Se un tipo di triptano non funziona, non significa che tutti gli altri saranno inefficaci: sempre dopo aver consultato lo/la specialista che vi segue, provate un triptano con un principio attivo differente (per almeno 3 attacchi) e con una diversa formulazione da quello precedente.
I triptani dovrebbero essere assunti seguendo queste regole:
– una compressa all’inizio del dolore: i triptani non sono né analgesici, né antinfiammatori, ma agiscono sul meccanismo che è alla base del rilascio delle molecole che scatenano l’infiammazione tipica dell’emicrania; se quelle molecole sono già state rilasciate, il farmaco non sarà in grado di bloccarle;
– dopo due ore, se il dolore non è passato, si può prendere una seconda compressa: qualsiasi farmaco assunto per bocca può avere una latenza di efficacia fino a 120 minuti ed è per questo motivo che assumere una seconda compressa prima di dure ore potrebbe essere inutile;
– massimo due compresse in 24 ore, massimo tre compresse in 48 ore e massimo dieci compresse in un mese: questa indicazione è fondamentale per evitare che si inneschi la cefalea da abuso di farmaci.

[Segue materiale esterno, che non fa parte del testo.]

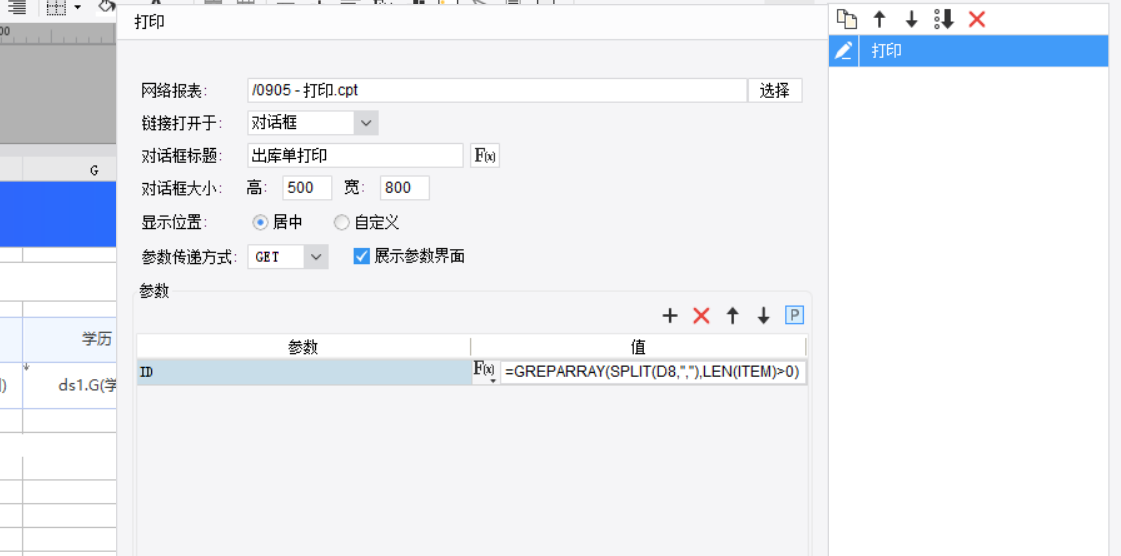Screen dimensions: 1121x556
Task: Remove 打印 link with red X icon
Action: pos(977,19)
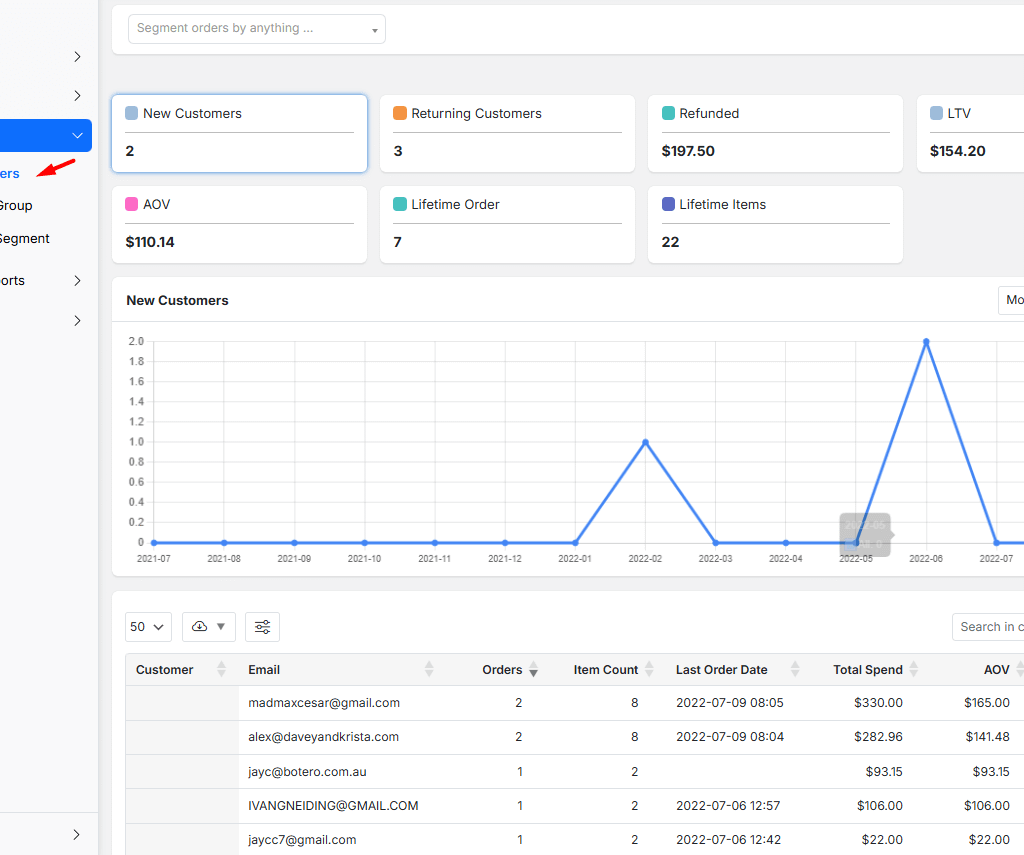Click the alex@daveyandkrista.com email entry
The height and width of the screenshot is (855, 1024).
click(324, 737)
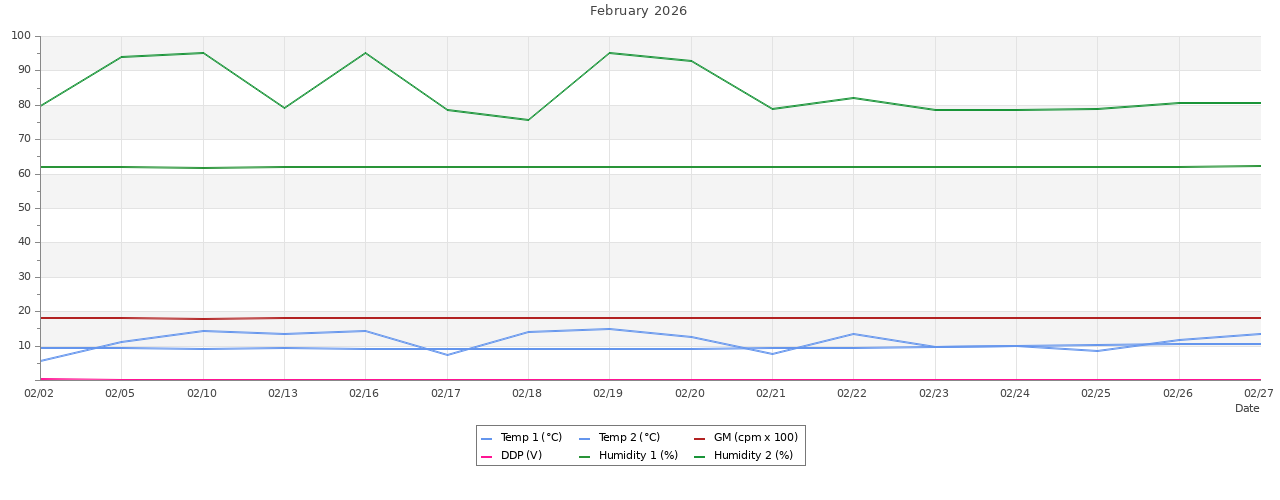Select the fluctuating humidity peak at 02/16
Image resolution: width=1280 pixels, height=500 pixels.
(x=365, y=53)
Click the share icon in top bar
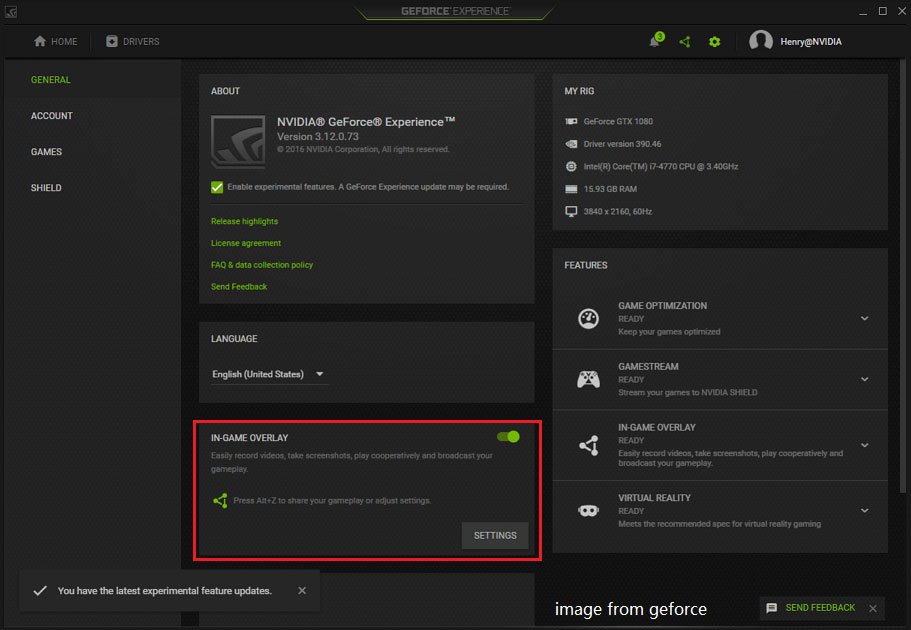This screenshot has height=630, width=911. coord(685,41)
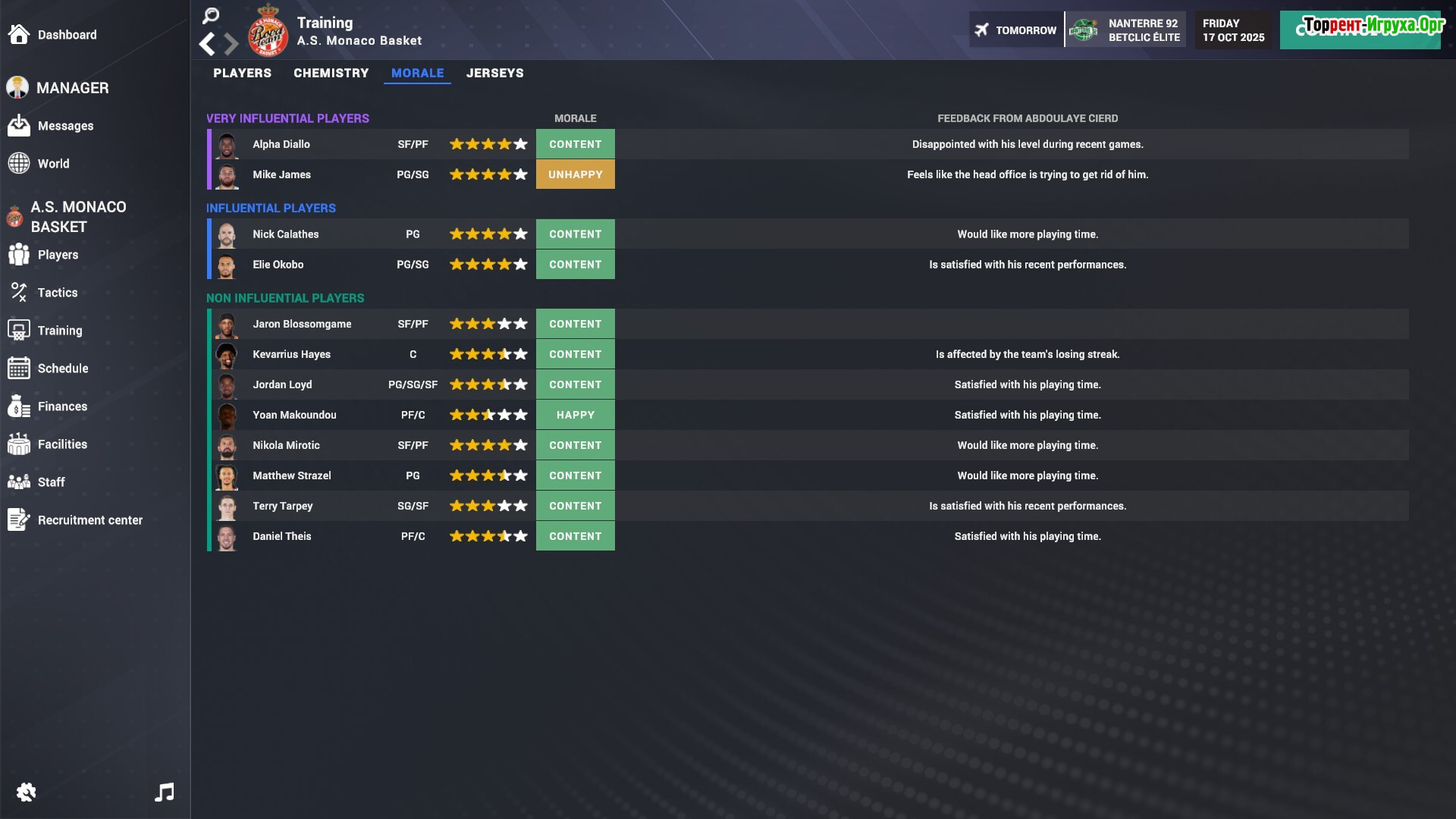Switch to the Chemistry tab
Viewport: 1456px width, 819px height.
coord(331,73)
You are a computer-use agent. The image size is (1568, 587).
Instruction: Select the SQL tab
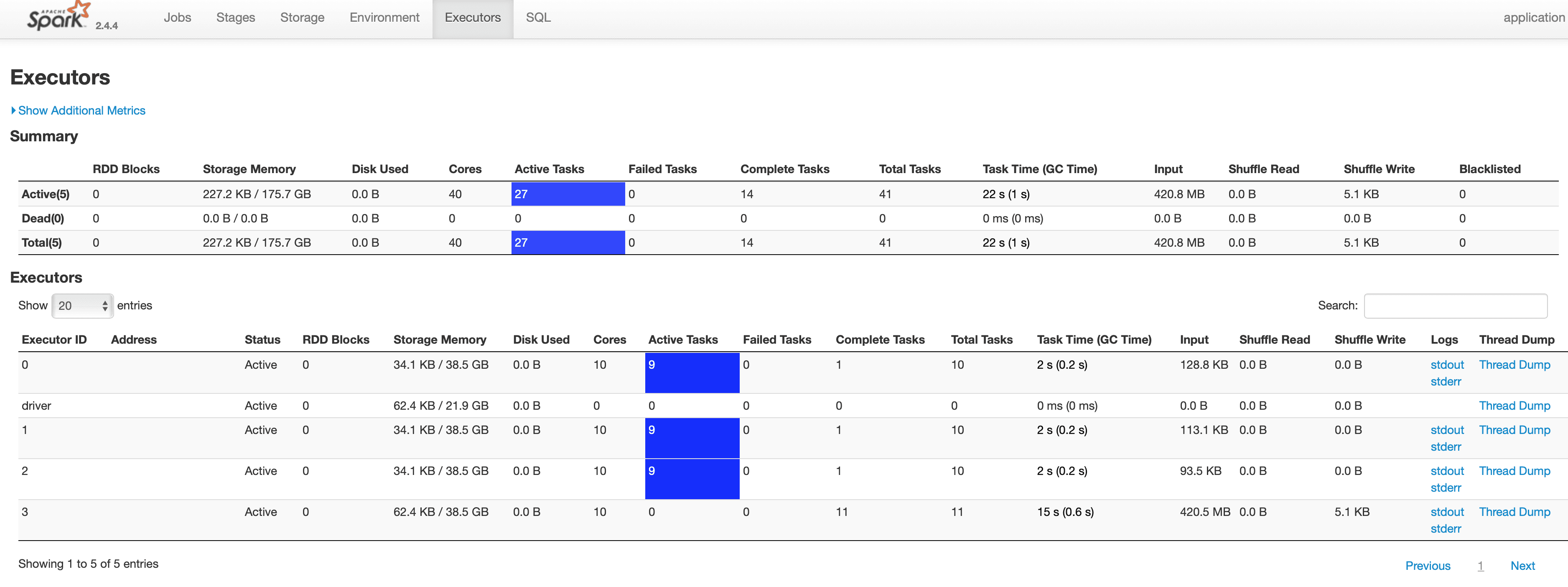click(x=538, y=18)
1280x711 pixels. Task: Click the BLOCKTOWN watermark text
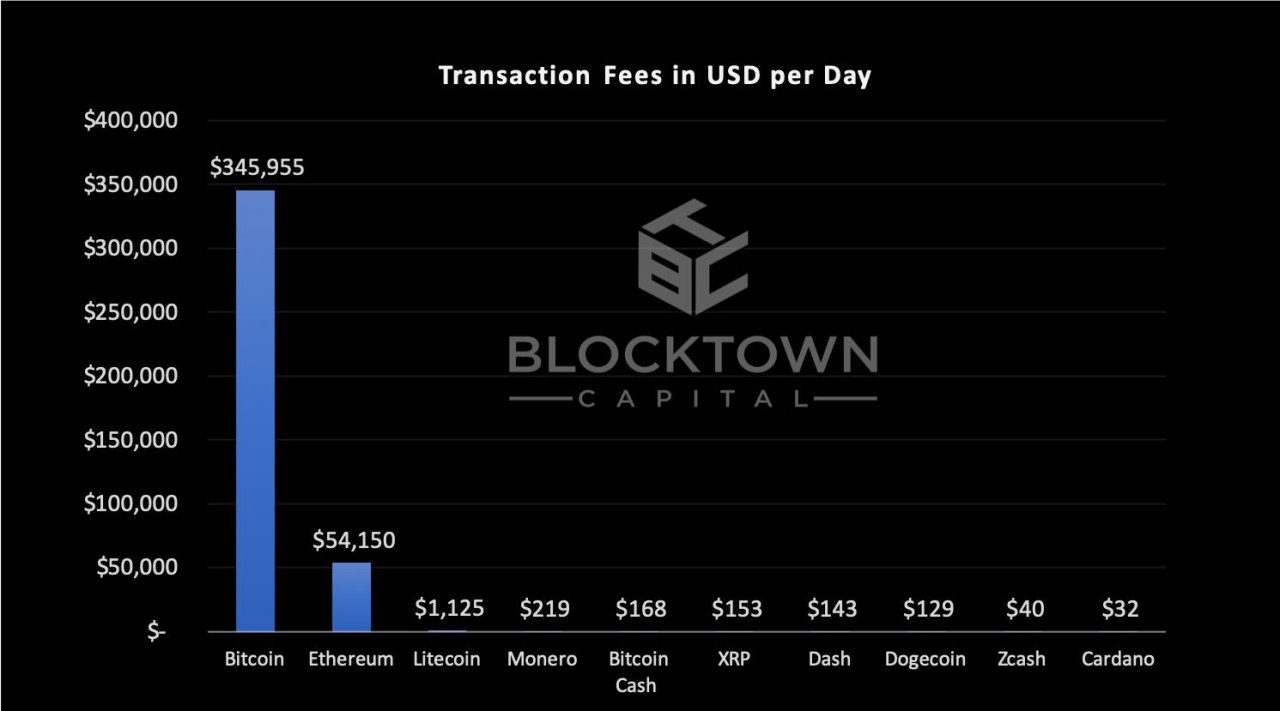point(692,354)
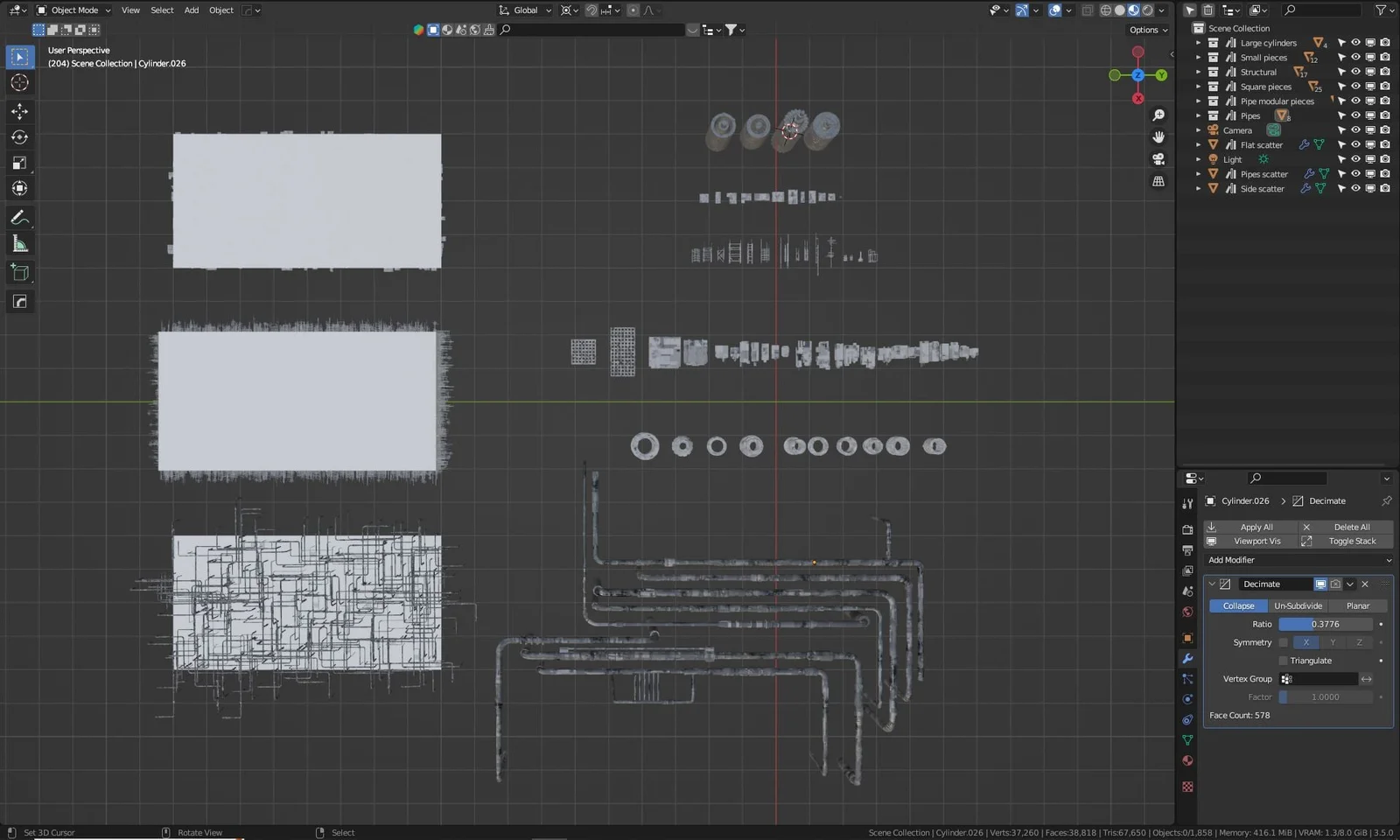The image size is (1400, 840).
Task: Toggle Y axis symmetry for Decimate
Action: [1333, 642]
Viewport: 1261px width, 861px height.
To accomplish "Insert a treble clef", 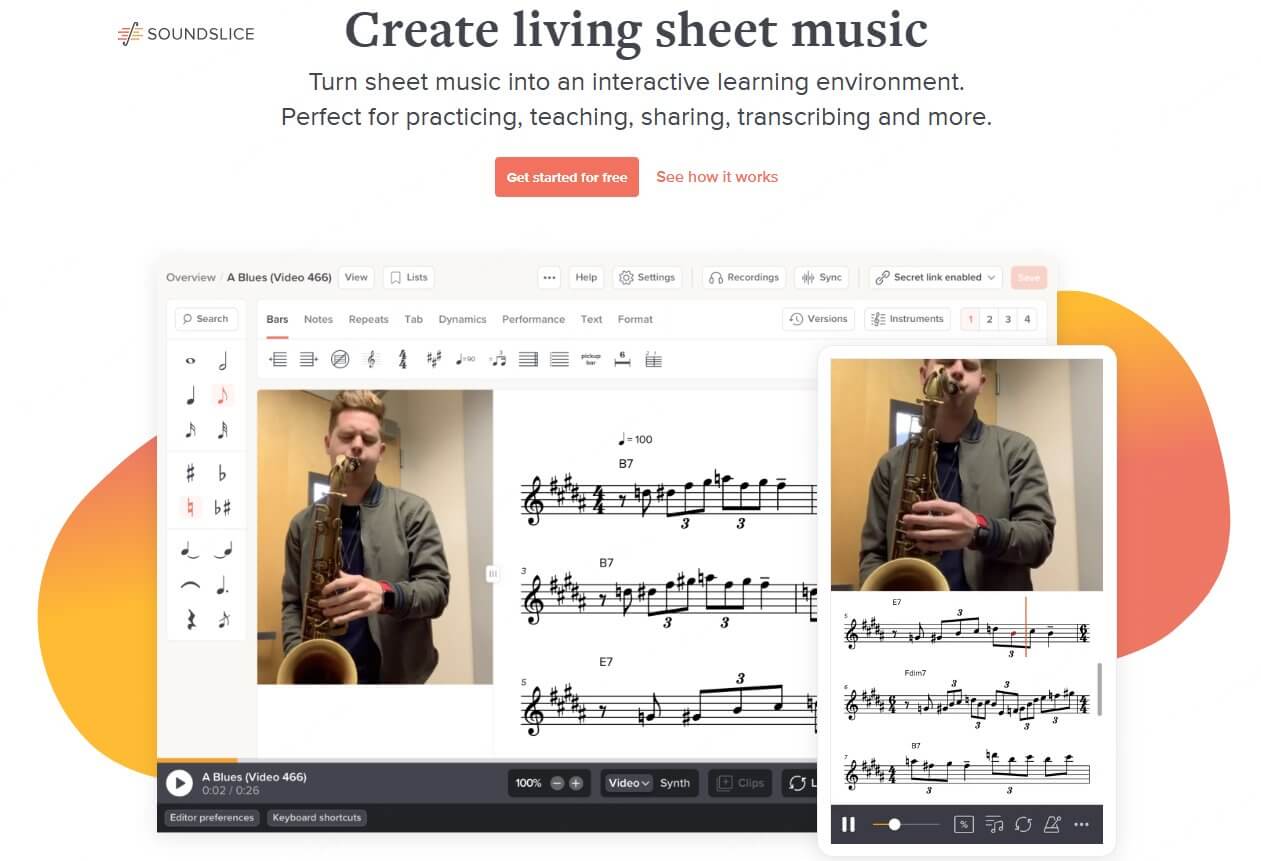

In generale, i triptani hanno un’emivita (la durata del farmaco nel sangue) di poche ore; se il dolore non passa dopo 120 minuti oppure il triptano ne riduce soltanto l’intensità, o addirittura il dolore peggiora, è difficile che una nuova assunzione del farmaco possa essere efficace. Quindi, il suggerimento è di prendere antinfiammatori (da soli o associati al paracetamolo), cortisone e antinausea possibilmente non per bocca, ma per via sublinguale, intramuscolo o in supposte (mi raccomando, sempre sotto stretto controllo dello/a specialista o del medico di famiglia, vietato il fai da te).